What the exercise asks -
The answer must be every line of the records in which the string "header" appears.

Segment Open

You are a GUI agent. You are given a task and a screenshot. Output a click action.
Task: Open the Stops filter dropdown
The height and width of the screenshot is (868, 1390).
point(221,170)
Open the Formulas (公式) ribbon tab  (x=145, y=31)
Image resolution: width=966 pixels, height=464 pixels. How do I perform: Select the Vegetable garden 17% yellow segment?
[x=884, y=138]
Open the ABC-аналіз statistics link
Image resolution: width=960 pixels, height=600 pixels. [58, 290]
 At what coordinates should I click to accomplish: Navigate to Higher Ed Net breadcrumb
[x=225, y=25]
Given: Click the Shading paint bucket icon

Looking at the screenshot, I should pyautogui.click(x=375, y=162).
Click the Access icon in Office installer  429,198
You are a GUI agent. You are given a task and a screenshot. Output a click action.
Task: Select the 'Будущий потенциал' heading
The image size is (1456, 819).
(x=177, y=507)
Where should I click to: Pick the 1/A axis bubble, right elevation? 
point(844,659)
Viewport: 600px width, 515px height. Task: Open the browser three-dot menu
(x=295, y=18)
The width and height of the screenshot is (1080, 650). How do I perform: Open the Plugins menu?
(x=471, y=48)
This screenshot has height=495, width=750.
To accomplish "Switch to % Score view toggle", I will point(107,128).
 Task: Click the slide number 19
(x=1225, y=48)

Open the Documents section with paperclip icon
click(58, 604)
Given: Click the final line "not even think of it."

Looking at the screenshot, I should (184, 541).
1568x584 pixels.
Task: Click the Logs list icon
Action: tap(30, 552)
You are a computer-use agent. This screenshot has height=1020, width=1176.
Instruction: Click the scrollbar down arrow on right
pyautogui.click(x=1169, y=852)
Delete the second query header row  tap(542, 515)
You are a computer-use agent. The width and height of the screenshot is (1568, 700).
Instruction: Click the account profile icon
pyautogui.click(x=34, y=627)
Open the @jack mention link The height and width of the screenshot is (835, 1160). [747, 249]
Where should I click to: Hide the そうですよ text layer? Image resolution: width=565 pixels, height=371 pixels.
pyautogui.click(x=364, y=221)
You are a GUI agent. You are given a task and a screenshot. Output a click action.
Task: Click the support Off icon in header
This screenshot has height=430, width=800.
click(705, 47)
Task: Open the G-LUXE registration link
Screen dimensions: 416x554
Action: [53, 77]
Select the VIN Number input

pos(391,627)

Segment Closed

Answer to the problem -
Delete the second query header row  tap(542, 515)
Task: Click the support Off icon in header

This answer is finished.